Copy each entry precisely as written, and do not carry over the pictures.

**Given records**:
<<<<

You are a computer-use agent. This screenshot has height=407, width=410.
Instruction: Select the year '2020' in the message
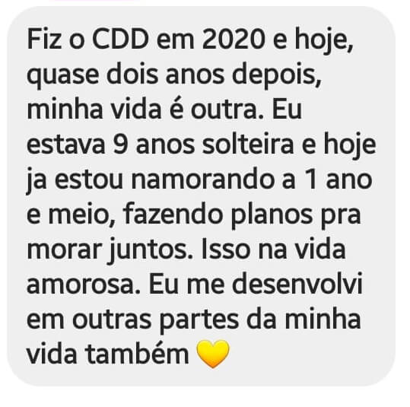(x=234, y=40)
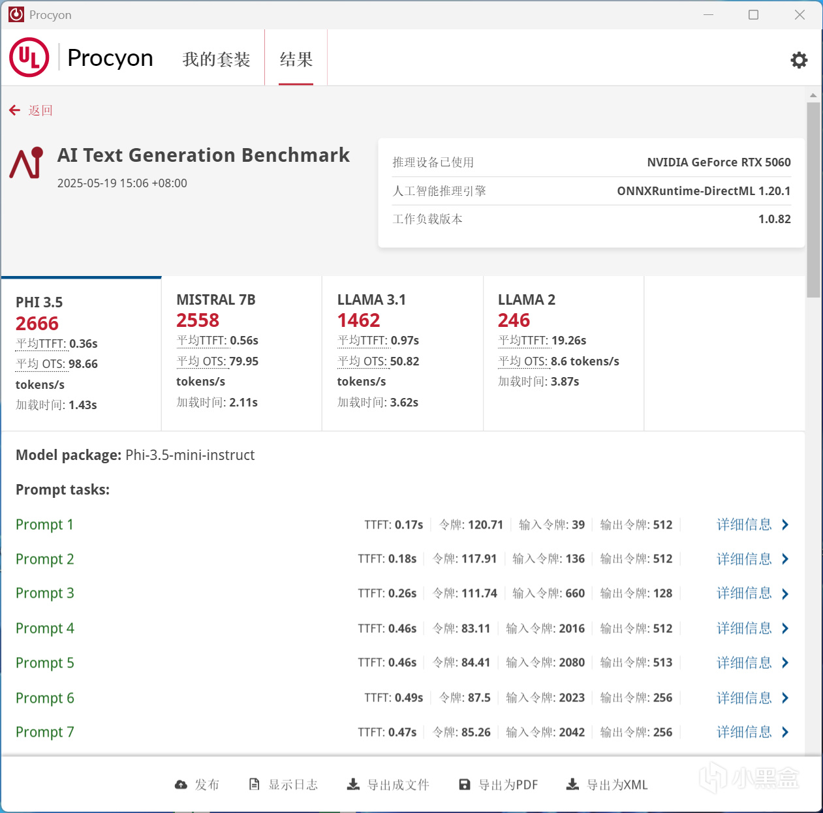Screen dimensions: 823x813
Task: Click the UL logo
Action: click(29, 57)
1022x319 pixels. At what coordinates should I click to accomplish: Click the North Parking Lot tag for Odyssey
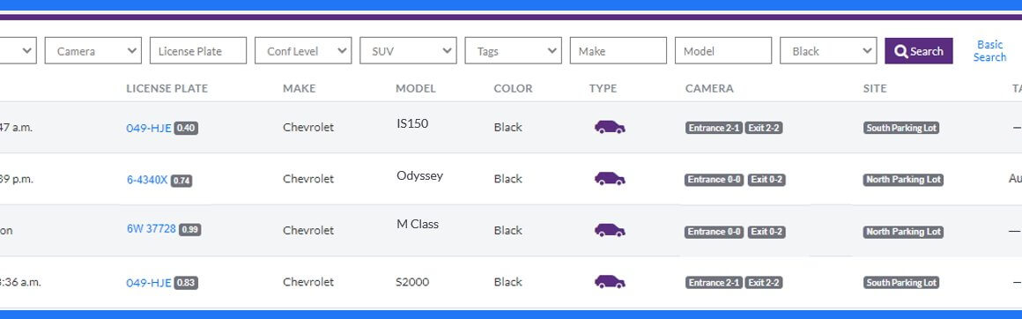[x=903, y=180]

>>>>

**Response area**:
You are a computer-use agent. This screenshot has height=407, width=410.
Instruction: Select the year '2020' in the message
(x=234, y=40)
Screen dimensions: 823x813
Task: Click the UL logo
Action: click(29, 57)
1022x319 pixels. At what coordinates should I click to accomplish: Click the North Parking Lot tag for Odyssey
[x=903, y=180]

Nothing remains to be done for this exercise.